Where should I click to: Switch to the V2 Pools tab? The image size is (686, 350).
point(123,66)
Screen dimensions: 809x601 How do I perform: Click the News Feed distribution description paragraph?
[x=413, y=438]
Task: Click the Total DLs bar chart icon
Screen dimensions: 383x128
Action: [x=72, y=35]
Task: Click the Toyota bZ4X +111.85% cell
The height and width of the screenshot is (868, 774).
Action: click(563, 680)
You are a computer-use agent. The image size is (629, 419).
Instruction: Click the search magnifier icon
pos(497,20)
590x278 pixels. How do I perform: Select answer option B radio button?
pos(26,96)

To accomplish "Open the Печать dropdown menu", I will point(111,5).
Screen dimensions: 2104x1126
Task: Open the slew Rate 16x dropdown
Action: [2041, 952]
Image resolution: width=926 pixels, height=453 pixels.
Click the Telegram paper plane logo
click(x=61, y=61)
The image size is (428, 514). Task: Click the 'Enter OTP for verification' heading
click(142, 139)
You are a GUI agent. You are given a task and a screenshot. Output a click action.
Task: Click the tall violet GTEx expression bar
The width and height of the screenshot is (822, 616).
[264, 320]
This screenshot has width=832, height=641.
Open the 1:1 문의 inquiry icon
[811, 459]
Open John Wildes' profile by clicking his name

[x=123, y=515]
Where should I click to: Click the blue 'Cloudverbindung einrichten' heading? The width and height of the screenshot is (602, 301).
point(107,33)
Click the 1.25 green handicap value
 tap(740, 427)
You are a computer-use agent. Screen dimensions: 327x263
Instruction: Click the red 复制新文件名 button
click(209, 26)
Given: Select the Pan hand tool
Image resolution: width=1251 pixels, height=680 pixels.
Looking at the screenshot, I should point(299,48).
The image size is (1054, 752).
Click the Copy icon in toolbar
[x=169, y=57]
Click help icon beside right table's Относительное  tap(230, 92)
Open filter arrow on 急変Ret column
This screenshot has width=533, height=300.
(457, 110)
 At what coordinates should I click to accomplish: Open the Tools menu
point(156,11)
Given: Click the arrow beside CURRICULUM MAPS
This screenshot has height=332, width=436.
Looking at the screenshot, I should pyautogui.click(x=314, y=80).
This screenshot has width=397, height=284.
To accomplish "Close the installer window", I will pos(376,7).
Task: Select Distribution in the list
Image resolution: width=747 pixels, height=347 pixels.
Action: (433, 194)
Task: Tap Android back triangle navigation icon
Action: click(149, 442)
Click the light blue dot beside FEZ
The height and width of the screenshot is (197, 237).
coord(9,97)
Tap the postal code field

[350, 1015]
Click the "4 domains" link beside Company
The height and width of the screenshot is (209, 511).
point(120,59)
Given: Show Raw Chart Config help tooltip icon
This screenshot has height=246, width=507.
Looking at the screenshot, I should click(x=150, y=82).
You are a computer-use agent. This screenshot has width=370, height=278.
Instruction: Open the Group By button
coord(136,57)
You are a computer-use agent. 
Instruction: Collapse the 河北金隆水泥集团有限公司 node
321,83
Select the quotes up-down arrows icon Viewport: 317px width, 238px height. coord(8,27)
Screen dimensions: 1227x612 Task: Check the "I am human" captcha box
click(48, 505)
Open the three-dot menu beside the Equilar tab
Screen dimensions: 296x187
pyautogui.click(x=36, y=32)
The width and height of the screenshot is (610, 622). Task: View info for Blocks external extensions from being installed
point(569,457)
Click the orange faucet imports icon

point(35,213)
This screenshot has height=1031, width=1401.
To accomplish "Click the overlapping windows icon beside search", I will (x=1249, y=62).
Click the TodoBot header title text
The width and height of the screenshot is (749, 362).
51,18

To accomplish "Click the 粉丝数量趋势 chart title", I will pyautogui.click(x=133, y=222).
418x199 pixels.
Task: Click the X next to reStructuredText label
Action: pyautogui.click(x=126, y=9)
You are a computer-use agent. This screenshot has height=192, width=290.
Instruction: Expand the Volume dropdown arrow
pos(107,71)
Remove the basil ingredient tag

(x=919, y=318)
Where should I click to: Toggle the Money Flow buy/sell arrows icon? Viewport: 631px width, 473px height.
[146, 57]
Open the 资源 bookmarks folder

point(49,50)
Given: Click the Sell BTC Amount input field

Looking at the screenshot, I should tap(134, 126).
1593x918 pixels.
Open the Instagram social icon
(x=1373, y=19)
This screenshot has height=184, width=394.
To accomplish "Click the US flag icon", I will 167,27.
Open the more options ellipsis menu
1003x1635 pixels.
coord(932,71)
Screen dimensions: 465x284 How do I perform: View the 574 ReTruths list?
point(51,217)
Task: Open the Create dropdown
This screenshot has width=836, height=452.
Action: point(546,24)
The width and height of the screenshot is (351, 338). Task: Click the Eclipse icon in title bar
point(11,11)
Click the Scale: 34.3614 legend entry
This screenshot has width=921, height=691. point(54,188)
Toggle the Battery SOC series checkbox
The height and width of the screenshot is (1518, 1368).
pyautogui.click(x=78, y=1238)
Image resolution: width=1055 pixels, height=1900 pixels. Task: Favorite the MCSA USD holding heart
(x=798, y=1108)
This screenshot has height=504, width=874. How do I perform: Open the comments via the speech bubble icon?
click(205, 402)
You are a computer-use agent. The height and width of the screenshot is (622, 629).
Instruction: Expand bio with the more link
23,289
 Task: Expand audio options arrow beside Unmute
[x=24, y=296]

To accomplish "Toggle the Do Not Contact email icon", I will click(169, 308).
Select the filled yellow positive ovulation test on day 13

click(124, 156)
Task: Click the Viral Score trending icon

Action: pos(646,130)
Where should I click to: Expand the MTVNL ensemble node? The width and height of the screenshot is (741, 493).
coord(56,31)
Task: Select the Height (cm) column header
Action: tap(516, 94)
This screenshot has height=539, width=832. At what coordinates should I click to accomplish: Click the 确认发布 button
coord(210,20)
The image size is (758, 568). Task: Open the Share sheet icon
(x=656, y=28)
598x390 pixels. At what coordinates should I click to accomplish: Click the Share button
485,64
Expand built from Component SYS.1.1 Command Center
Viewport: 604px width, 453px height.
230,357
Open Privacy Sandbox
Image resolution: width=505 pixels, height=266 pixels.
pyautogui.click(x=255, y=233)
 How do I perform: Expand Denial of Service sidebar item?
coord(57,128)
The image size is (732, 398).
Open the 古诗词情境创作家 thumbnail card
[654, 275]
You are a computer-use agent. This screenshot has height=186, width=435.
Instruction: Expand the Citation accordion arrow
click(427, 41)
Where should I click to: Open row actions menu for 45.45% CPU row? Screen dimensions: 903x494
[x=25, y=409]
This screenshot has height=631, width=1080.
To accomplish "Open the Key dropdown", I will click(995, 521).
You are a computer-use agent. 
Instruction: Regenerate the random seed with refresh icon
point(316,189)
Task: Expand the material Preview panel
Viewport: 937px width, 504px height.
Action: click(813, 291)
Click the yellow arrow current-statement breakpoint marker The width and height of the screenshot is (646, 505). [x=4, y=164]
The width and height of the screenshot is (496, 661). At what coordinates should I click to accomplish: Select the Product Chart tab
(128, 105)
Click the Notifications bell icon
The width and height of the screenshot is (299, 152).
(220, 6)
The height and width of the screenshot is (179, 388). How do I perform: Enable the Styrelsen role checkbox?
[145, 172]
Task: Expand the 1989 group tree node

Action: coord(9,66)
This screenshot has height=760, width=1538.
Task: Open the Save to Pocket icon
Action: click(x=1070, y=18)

Required action: Write out the records in full, word for word.

Task response:
Where should I click to: Switch to the V2 Pools tab? The image size is (686, 350).
point(123,66)
Screen dimensions: 809x601 How do I perform: Click the News Feed distribution description paragraph?
[x=413, y=438]
Task: Click the Total DLs bar chart icon
Screen dimensions: 383x128
Action: [x=72, y=35]
Task: Click the Toyota bZ4X +111.85% cell
The height and width of the screenshot is (868, 774).
Action: click(563, 680)
You are a computer-use agent. The image size is (629, 419).
Instruction: Click the search magnifier icon
pos(497,20)
590x278 pixels. How do I perform: Select answer option B radio button?
pos(26,96)

To accomplish "Open the Печать dropdown menu", I will point(111,5).
Screen dimensions: 2104x1126
Task: Open the slew Rate 16x dropdown
Action: [2041, 952]
Image resolution: width=926 pixels, height=453 pixels.
Click the Telegram paper plane logo
click(x=61, y=61)
The image size is (428, 514). Task: Click the 'Enter OTP for verification' heading
click(142, 139)
You are a GUI agent. You are given a task and a screenshot. Output a click action.
Task: Click the tall violet GTEx expression bar
The width and height of the screenshot is (822, 616).
[264, 320]
This screenshot has width=832, height=641.
Open the 1:1 문의 inquiry icon
[811, 459]
Open John Wildes' profile by clicking his name

[x=123, y=515]
Where should I click to: Click the blue 'Cloudverbindung einrichten' heading? The width and height of the screenshot is (602, 301).
point(107,33)
Click the 1.25 green handicap value
 tap(740, 427)
You are a computer-use agent. Screen dimensions: 327x263
Instruction: Click the red 复制新文件名 button
click(209, 26)
Given: Select the Pan hand tool
Image resolution: width=1251 pixels, height=680 pixels.
Looking at the screenshot, I should point(299,48).
The image size is (1054, 752).
Click the Copy icon in toolbar
[x=169, y=57]
Click help icon beside right table's Относительное  tap(230, 92)
Open filter arrow on 急変Ret column
This screenshot has width=533, height=300.
(457, 110)
 At what coordinates should I click to accomplish: Open the Tools menu
point(156,11)
Given: Click the arrow beside CURRICULUM MAPS
This screenshot has height=332, width=436.
Looking at the screenshot, I should pyautogui.click(x=314, y=80).
This screenshot has width=397, height=284.
To accomplish "Close the installer window", I will pos(376,7).
Task: Select Distribution in the list
Image resolution: width=747 pixels, height=347 pixels.
Action: (433, 194)
Task: Tap Android back triangle navigation icon
Action: click(149, 442)
Click the light blue dot beside FEZ
The height and width of the screenshot is (197, 237).
coord(9,97)
Tap the postal code field

[350, 1015]
Click the "4 domains" link beside Company
The height and width of the screenshot is (209, 511).
point(120,59)
Given: Show Raw Chart Config help tooltip icon
This screenshot has height=246, width=507.
Looking at the screenshot, I should click(x=150, y=82).
You are a computer-use agent. This screenshot has width=370, height=278.
Instruction: Open the Group By button
coord(136,57)
You are a computer-use agent. 
Instruction: Collapse the 河北金隆水泥集团有限公司 node
321,83
Select the quotes up-down arrows icon Viewport: 317px width, 238px height. coord(8,27)
Screen dimensions: 1227x612 Task: Check the "I am human" captcha box
click(48, 505)
Open the three-dot menu beside the Equilar tab
Screen dimensions: 296x187
pyautogui.click(x=36, y=32)
The width and height of the screenshot is (610, 622). Task: View info for Blocks external extensions from being installed
point(569,457)
Click the orange faucet imports icon

point(35,213)
This screenshot has height=1031, width=1401.
To accomplish "Click the overlapping windows icon beside search", I will (x=1249, y=62).
Click the TodoBot header title text
The width and height of the screenshot is (749, 362).
51,18

To accomplish "Click the 粉丝数量趋势 chart title", I will pyautogui.click(x=133, y=222).
418x199 pixels.
Task: Click the X next to reStructuredText label
Action: pyautogui.click(x=126, y=9)
You are a computer-use agent. This screenshot has height=192, width=290.
Instruction: Expand the Volume dropdown arrow
pos(107,71)
Remove the basil ingredient tag

(x=919, y=318)
Where should I click to: Toggle the Money Flow buy/sell arrows icon? Viewport: 631px width, 473px height.
[146, 57]
Open the 资源 bookmarks folder

point(49,50)
Given: Click the Sell BTC Amount input field

Looking at the screenshot, I should tap(134, 126).
1593x918 pixels.
Open the Instagram social icon
(x=1373, y=19)
This screenshot has height=184, width=394.
To accomplish "Click the US flag icon", I will 167,27.
Open the more options ellipsis menu
1003x1635 pixels.
coord(932,71)
Screen dimensions: 465x284 How do I perform: View the 574 ReTruths list?
point(51,217)
Task: Open the Create dropdown
This screenshot has width=836, height=452.
Action: point(546,24)
The width and height of the screenshot is (351, 338). Task: Click the Eclipse icon in title bar
point(11,11)
Click the Scale: 34.3614 legend entry
This screenshot has width=921, height=691. point(54,188)
Toggle the Battery SOC series checkbox
The height and width of the screenshot is (1518, 1368).
pyautogui.click(x=78, y=1238)
Image resolution: width=1055 pixels, height=1900 pixels. Task: Favorite the MCSA USD holding heart
(x=798, y=1108)
This screenshot has height=504, width=874. How do I perform: Open the comments via the speech bubble icon?
click(205, 402)
You are a computer-use agent. The height and width of the screenshot is (622, 629).
Instruction: Expand bio with the more link
23,289
 Task: Expand audio options arrow beside Unmute
[x=24, y=296]

To accomplish "Toggle the Do Not Contact email icon", I will click(169, 308).
Select the filled yellow positive ovulation test on day 13

click(124, 156)
Task: Click the Viral Score trending icon

Action: pos(646,130)
Where should I click to: Expand the MTVNL ensemble node? The width and height of the screenshot is (741, 493).
coord(56,31)
Task: Select the Height (cm) column header
Action: tap(516, 94)
This screenshot has height=539, width=832. At what coordinates should I click to accomplish: Click the 确认发布 button
coord(210,20)
The image size is (758, 568). Task: Open the Share sheet icon
(x=656, y=28)
598x390 pixels. At what coordinates should I click to accomplish: Click the Share button
485,64
Expand built from Component SYS.1.1 Command Center
Viewport: 604px width, 453px height.
230,357
Open Privacy Sandbox
Image resolution: width=505 pixels, height=266 pixels.
pyautogui.click(x=255, y=233)
 How do I perform: Expand Denial of Service sidebar item?
coord(57,128)
The image size is (732, 398).
Open the 古诗词情境创作家 thumbnail card
[654, 275]
You are a computer-use agent. This screenshot has height=186, width=435.
Instruction: Expand the Citation accordion arrow
click(427, 41)
Where should I click to: Open row actions menu for 45.45% CPU row? Screen dimensions: 903x494
[x=25, y=409]
This screenshot has height=631, width=1080.
To accomplish "Open the Key dropdown", I will click(995, 521).
You are a computer-use agent. 
Instruction: Regenerate the random seed with refresh icon
point(316,189)
Task: Expand the material Preview panel
Viewport: 937px width, 504px height.
Action: click(813, 291)
Click the yellow arrow current-statement breakpoint marker The width and height of the screenshot is (646, 505). [x=4, y=164]
The width and height of the screenshot is (496, 661). At what coordinates should I click to accomplish: Select the Product Chart tab
(128, 105)
Click the Notifications bell icon
The width and height of the screenshot is (299, 152).
(220, 6)
The height and width of the screenshot is (179, 388). How do I perform: Enable the Styrelsen role checkbox?
[145, 172]
Task: Expand the 1989 group tree node

Action: coord(9,66)
This screenshot has height=760, width=1538.
Task: Open the Save to Pocket icon
Action: click(x=1070, y=18)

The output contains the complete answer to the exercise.